Lymphocyte emigration from the intestinal wall via lymphatics is necessary to maintain gastrointestinal immunity and also to connect the different parts of the mucosal immune system. In the present study the numbers and time kinetics of proliferating lymphocyte subsets leaving the gut wall via intestinal lymphatics were analysed in mesenteric lymph node adenectomized minipigs (n = 8). After cannulation of the major intestinal lymph duct, afferent lymph was collected under non-restraining conditions. In four pigs lymphocytes taken from the intestinal lymph and blood were incubated in vitro with the thymidine analogue bromodesoxyuridine (BrdU) to label all lymphocytes in the S-phase of the cell cycle.
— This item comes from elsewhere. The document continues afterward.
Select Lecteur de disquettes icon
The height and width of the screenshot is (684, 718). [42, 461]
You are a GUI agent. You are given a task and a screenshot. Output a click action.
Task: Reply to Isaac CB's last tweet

The other four pigs received a single i.v. injection of BrdU 1 week after cannulation. The initial percentage of BrdU+ lymphocyte subsets in the intestinal lymph 15 min after BrdU injection was comparable to that after the in vitro labelling (1.5 +/- 0.7% in T cells, 10.6 +/- 1.6% in IgM+ cells and 30.0 +/- 11.9% in IgA+ cells). From this level onwards, the percentage of in vivo labelled BrdU+ lymphocyte subsets reached a maximum at 12 h after BrdU application. A different pattern of BrdU+ subsets was seen in the blood. After an early peak at around 3-4 h, the frequency of BrdU in vivo labelled cells decreased. Each subset had a maximum between 12 h and 48 h after BrdU application (maximum of BrdU+ CD2+ T cells at 12 h, 4.6 +/- 1.5%; IgM+ BrdU+ at 48 h, 8.8 +/- 3.3%). The present results provide a basis to determine the time necessary for induction of specific intestinal immunity during oral vaccination studies.